Long before Baliwag Lechon Manok became a familiar name, its beginnings were shaped by timing, trend awareness, and a willingness to experiment. For Dolores Salcedo and her husband, entrepreneurship did not begin with a grand plan—it began with opportunity, practicality, and the courage to leave stable jobs behind.
“When we were in college, mag-boyfriend na kami,” Salcedo recalls. At the time, both were working regular jobs. “I used to work sa travel agency sa Escolta and my husband was an employee in a tile shop factory.” Despite the stability, they made a decisive move. “Nag-resign kami to start a business.” Their first venture had nothing to do with food. Instead, they followed what was popular at the time. “We started a Betamax rental shop in QC.”
Betamax was booming then, and they leaned into the trend. “Betamax was uso,” their daughter Sarabeth Soriano explains. They even named the shop after Dolores. “They named the Betamax shop after me, Sarah Betamax.” Location played a quiet but important role. The shop was in Project 8, along Shorthorn Street—an area that would later shape their next decision. “It so happened their Betamax business was in Project 8, so it was the street kung saan ang daming litsunan na dumami,” Soriano says.
From that vantage point, a new idea emerged. “So they decided, ‘Eh there’s space pa in front. There’s a big parking space, so lagyan natin.’” Since the Betamax shop was already operating, adding another business felt practical rather than risky. “Since nandito naman na yung Betamax business nila, lagyan natin ng lechon manok dyan.”
For Salcedo, the idea wasn’t about originality—it was about observation. “Marami kaming suki dun eh, then nakita namin merong litsunan,” she says. Roasted chicken stalls were multiplying, and demand was clearly there. “Yan yung trending at that time, nanggaya kami.” That decision marked a turning point. “That was the start.”

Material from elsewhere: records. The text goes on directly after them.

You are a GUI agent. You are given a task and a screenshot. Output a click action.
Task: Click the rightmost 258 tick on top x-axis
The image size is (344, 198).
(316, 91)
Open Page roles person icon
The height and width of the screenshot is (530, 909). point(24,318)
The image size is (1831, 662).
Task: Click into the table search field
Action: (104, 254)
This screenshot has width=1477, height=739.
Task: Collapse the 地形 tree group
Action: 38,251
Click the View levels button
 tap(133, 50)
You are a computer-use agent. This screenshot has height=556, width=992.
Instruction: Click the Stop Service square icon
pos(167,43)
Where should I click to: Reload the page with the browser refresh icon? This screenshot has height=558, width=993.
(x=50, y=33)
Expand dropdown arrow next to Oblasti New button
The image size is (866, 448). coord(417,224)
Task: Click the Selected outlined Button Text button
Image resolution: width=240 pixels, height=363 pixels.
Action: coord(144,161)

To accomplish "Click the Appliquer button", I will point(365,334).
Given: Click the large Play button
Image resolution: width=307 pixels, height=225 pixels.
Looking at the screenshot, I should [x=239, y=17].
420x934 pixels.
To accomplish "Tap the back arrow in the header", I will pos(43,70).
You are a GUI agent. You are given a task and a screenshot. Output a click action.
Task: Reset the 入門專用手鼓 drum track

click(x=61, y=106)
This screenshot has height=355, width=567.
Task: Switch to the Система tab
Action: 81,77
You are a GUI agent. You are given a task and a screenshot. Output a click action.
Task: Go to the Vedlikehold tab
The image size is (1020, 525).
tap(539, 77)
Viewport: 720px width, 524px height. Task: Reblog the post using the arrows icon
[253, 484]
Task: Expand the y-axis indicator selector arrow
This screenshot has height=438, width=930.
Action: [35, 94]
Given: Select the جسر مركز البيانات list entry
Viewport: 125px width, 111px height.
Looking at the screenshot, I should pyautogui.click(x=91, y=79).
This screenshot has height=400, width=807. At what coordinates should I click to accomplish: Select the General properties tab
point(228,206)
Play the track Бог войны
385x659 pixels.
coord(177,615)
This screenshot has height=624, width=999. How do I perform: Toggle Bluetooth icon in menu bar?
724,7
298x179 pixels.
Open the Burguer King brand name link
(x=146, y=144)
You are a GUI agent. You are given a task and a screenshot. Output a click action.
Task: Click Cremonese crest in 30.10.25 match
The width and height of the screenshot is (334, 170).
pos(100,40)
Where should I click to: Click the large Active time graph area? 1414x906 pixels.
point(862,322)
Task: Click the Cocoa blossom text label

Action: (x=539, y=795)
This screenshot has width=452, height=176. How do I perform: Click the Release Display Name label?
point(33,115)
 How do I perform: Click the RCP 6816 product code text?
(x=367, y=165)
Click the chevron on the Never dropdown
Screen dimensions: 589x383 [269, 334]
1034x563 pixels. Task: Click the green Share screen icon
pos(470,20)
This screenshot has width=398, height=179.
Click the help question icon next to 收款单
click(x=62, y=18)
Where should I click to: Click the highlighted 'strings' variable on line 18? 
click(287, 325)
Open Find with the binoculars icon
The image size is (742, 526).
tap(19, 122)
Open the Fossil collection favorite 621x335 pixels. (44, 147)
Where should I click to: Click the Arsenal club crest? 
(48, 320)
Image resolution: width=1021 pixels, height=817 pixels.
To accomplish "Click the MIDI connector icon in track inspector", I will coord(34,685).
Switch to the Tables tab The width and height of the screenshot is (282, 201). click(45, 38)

At the time, their focus was simple: keep the business running and growing. “At that time, parang gusto lang namin makapag-concentrate sa business,” Salcedo explains. The location helped. “Yung puwesto namin kasi nasa harap ng mga buses, yung yellow buses, sa West Avenue.” Foot traffic and visibility worked in their favor, reinforcing the idea that they were in the right place at the right time.
By 1985, lechon manok had fully taken hold as a nationwide trend. “Yung lechon manok really became a fad in 1985,” Soriano says. Roasted chicken stalls began appearing everywhere. “Nagsulputan talaga lahat ng roasted chicken.” Rather than watching from the sidelines, Salcedo and her husband leaned in. “So they decided, ‘Hey, why don’t we try and put up our own lechon manok?’” They started modestly. “So it was lechon manok and liempo.”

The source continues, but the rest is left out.